Jakarta - Penyidik Komisi Pemberantasan Korupsi (KPK) bersama pihak kepolisian melakukan pemeriksaan dan penggeledahan kantor Wali Kota Medan Tengku Dzulmi Eldin di Jalan Kapten Maulana Lubis, Medan, Jumat 18 Oktober 2019.
Dzulmi telah ditetapkan menjadi tersangka dugaan penerimaan suap setelah terjaring operasi tangkap tangan (OTT) KPK. Segel ruangan yang dilakukan usai OTT, hari ini dibuka oleh penyidik KPK.
Diberitakan sebelumnya, dalam laporannya Antara menyebutkan selain Dzulmi Eldin, KPK juga menetapkan dua tersangka lainnya yaitu pemberi IAN (Isa Ansyari) Kepala Dinas PUPR Kota Medan dan SFI (Syamsul Fitri Siregar) Kepala Bagian Protokoler kota Medan.
Sebagai pihak yang diduga penerima, Tengku Dzulmi dan Syamsul Fitir disangkakan melanggar Pasal 12 huruf a atau huruf b atau Pasal 11 Undang-Undang Nomor 31 Tahun 1999 sebagaimana telah diubah dengan Undang-Undang Nomor 20 Tahun 2001 tentang Pemberantasan Tindak Pidana Korupsi juncto Pasal 55 ayat (1) ke-1 KUHP.
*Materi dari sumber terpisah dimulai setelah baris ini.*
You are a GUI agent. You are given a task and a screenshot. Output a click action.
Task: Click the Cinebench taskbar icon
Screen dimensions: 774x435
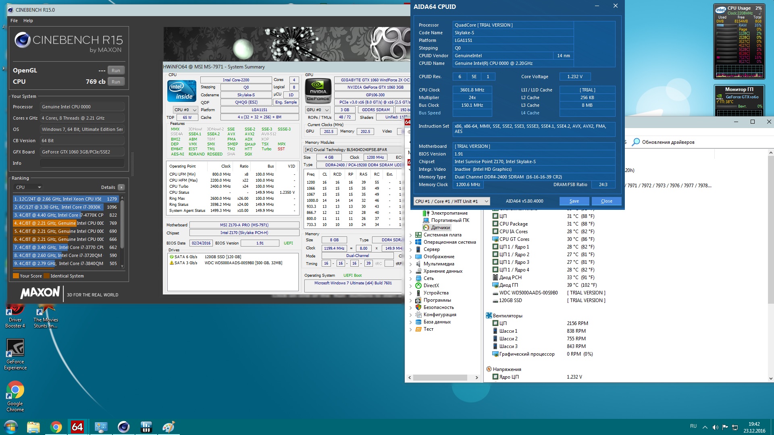(x=123, y=427)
Pasal itu mengatur mengenai pegawai negeri atau penyelenggara negara yang menerima hadiah atau janji, padahal diketahui atau patut diduga bahwa hadiah atau janji tersebut diberikan untuk menggerakkan agar melakukan atau tidak melakukan sesuatu dalam jabatannya, yang bertentangan dengan kewajibannya dengan ancaman penjara minimal 4 tahun dan maksimal seumur hidup dan denda minimal Rp 200 juta maksimal Rp 1 miliar.
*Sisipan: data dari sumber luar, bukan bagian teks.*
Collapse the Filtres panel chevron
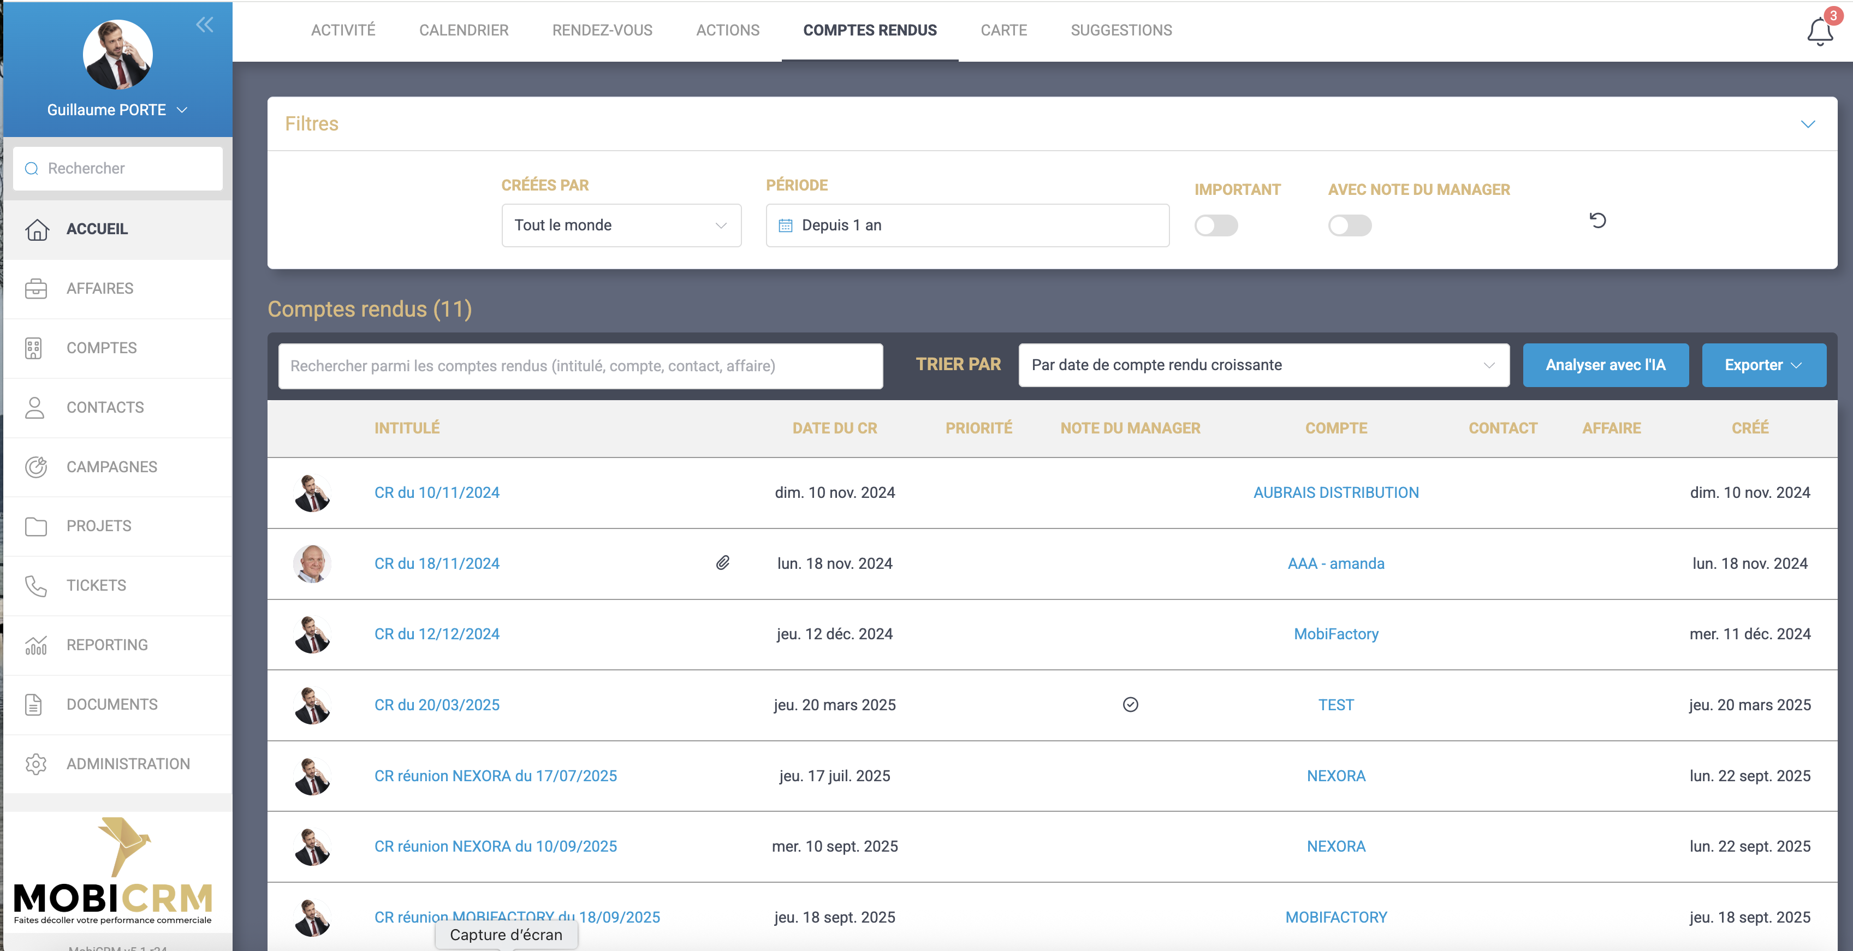The height and width of the screenshot is (951, 1853). [x=1808, y=124]
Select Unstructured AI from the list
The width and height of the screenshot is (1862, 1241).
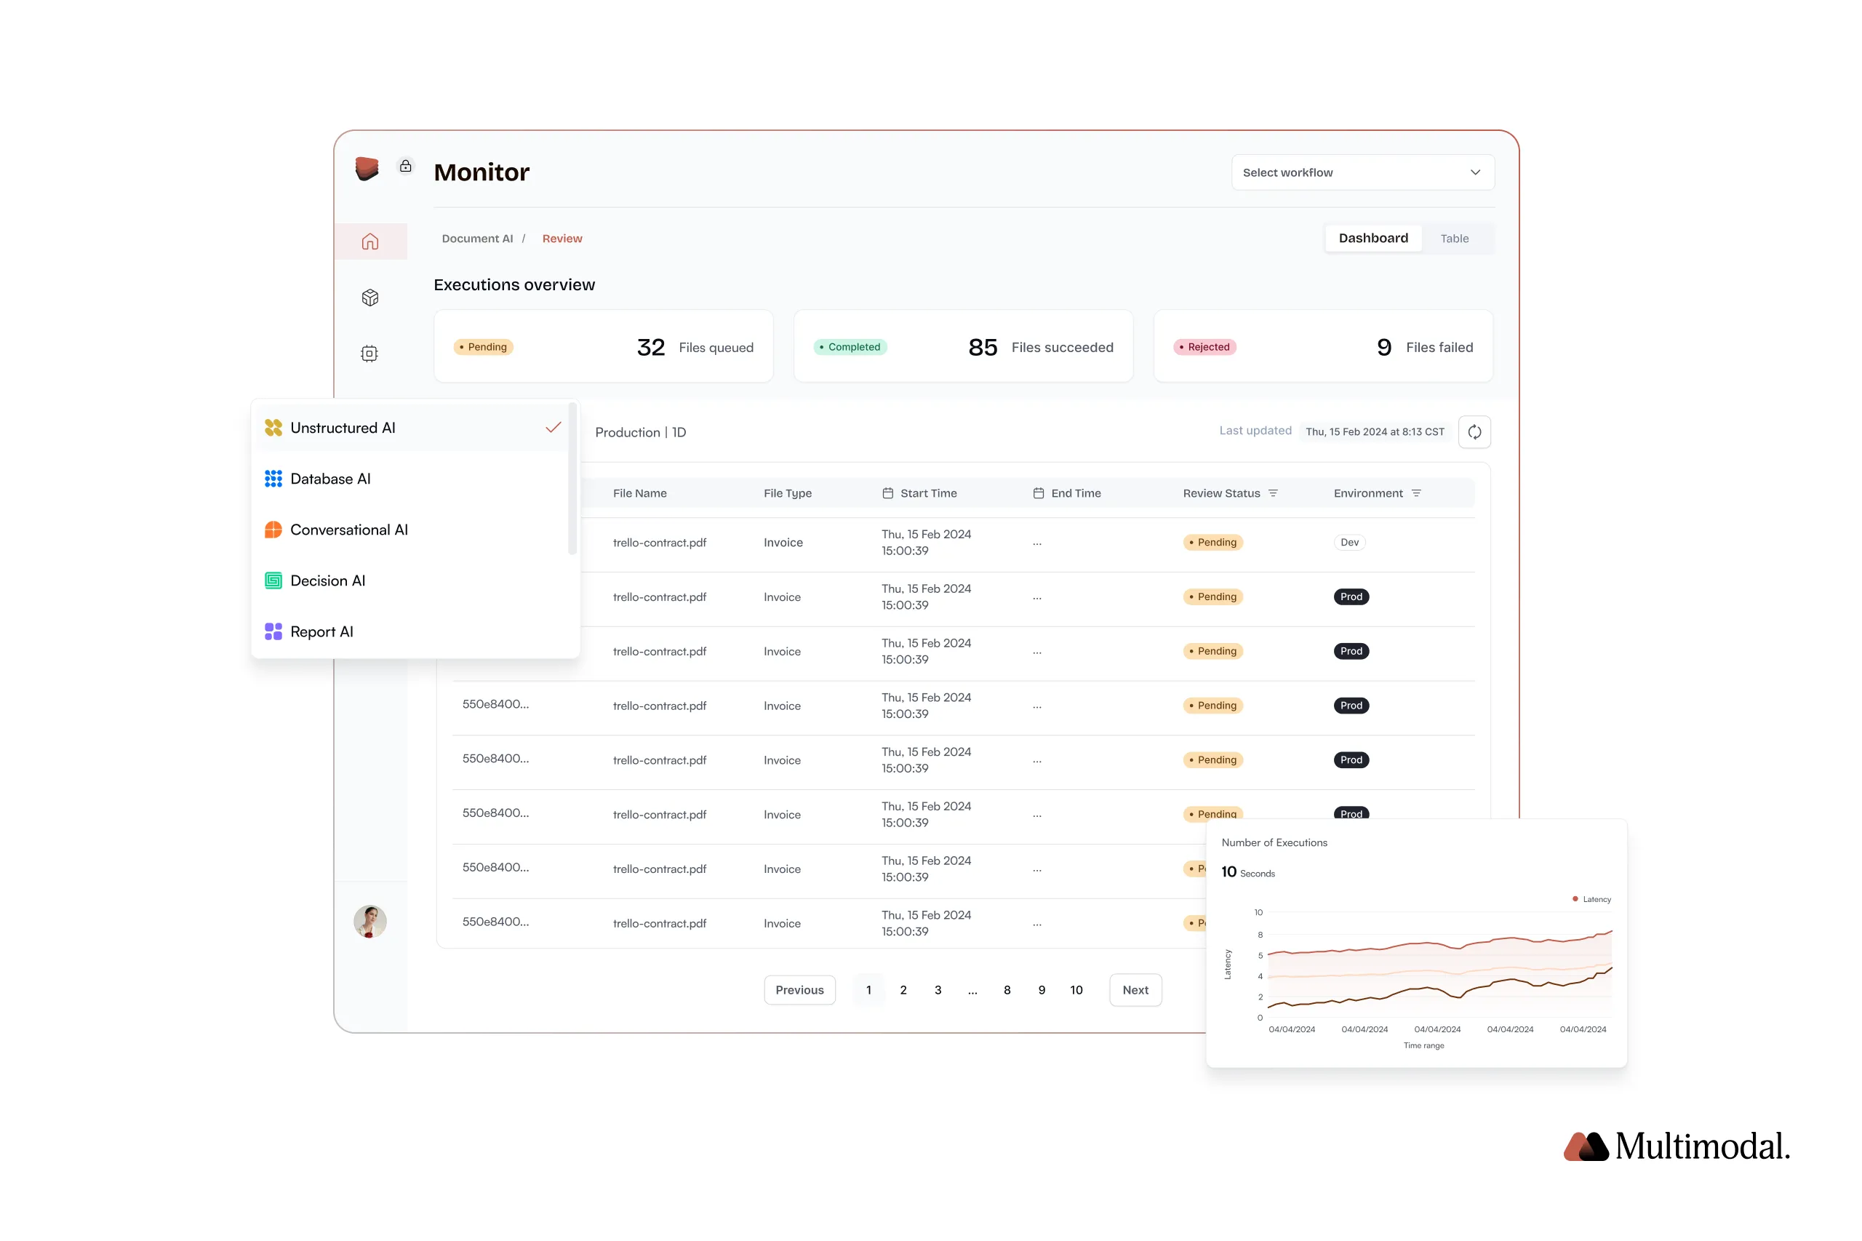click(343, 427)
Sedangkan sebagai pihak yang diduga pemberi: Isa Ansyari disangkakan melanggar pasal 5 ayat (1) huruf a atau huruf b atau Pasal 13 Undang-Undang Nomor 31 Tahun 1999 sebagaimana telah diubah dengan Undang-Undang Nomor 20 Tahun 2001 tentang Pemberantasan Tindak Pidana Korupsi juncto Pasal 55 ayat (1) ke-1 KUHP.
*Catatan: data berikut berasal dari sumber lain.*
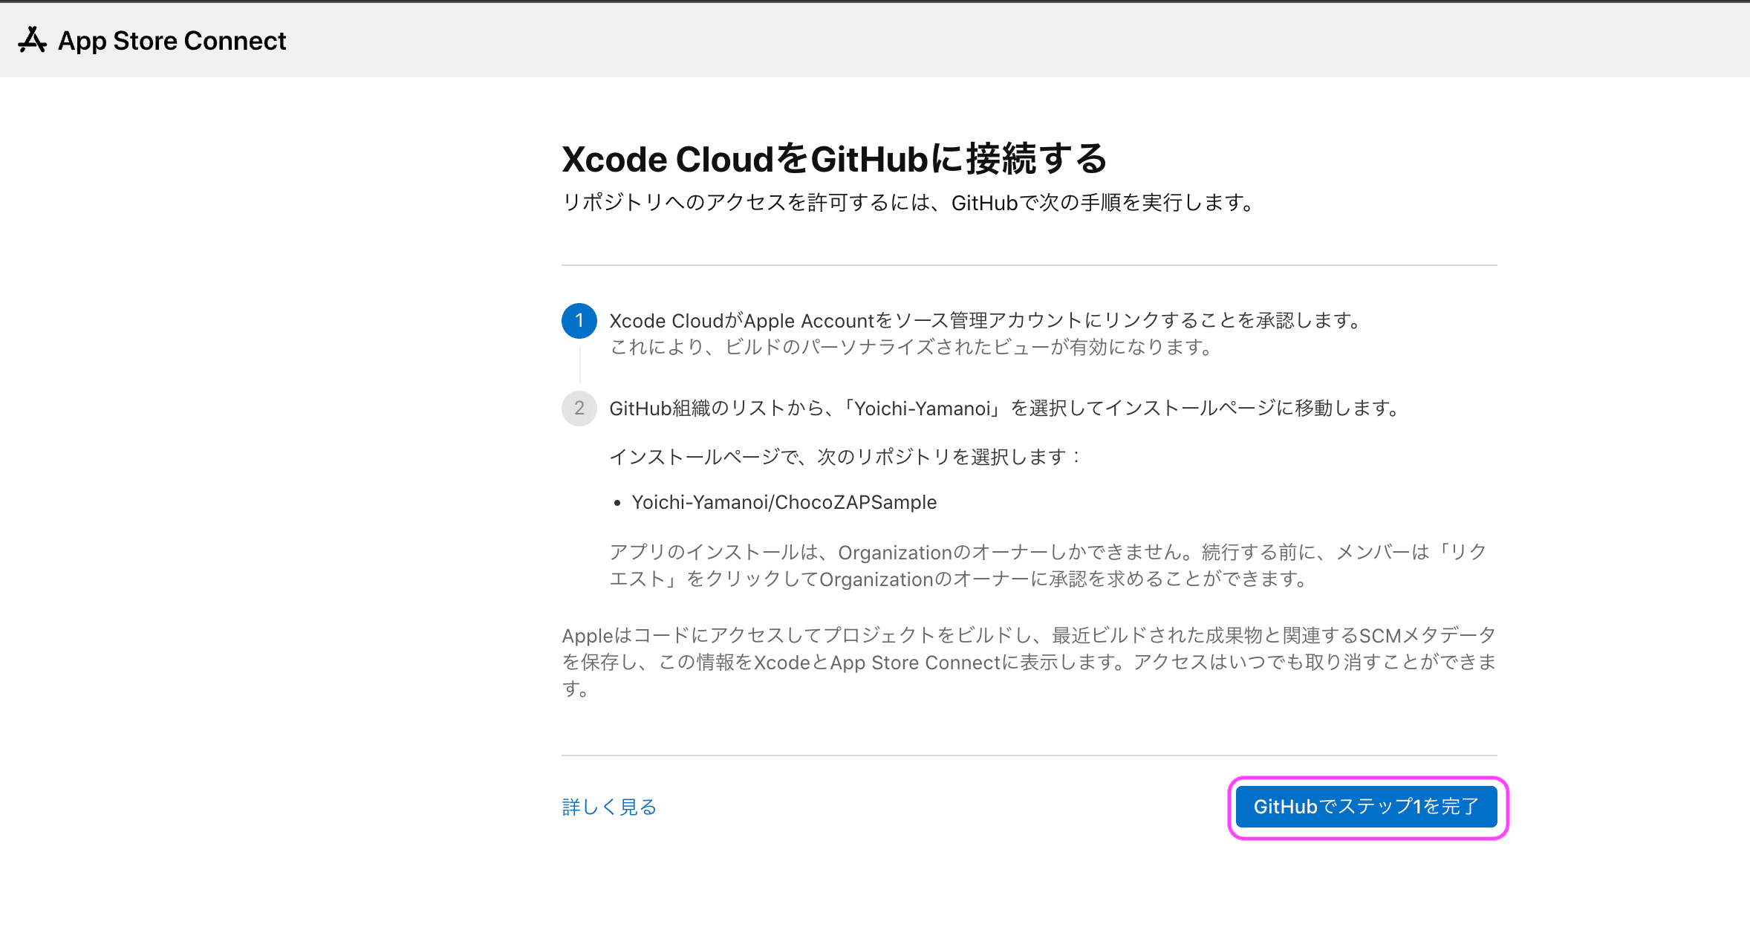Screen dimensions: 1750x933
Task: Click the gray これにより sub-description text
Action: point(912,347)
Pasal tersebut yang mengatur mengenai orang yang memberi sesuatu kepada pegawai negeri atau penyelenggara negara dengan maksud supaya pegawai negeri atau penyelenggara negara tersebut berbuat atau tidak berbuat sesuatu dalam jabatannya, yang bertentangan dengan kewajibannya dengan ancaman hukuman minimal 1 tahun penjara dan maksimal 5 tahun penjara dan denda paling sedikit Rp 50 juta dan paling banyak Rp 250 juta.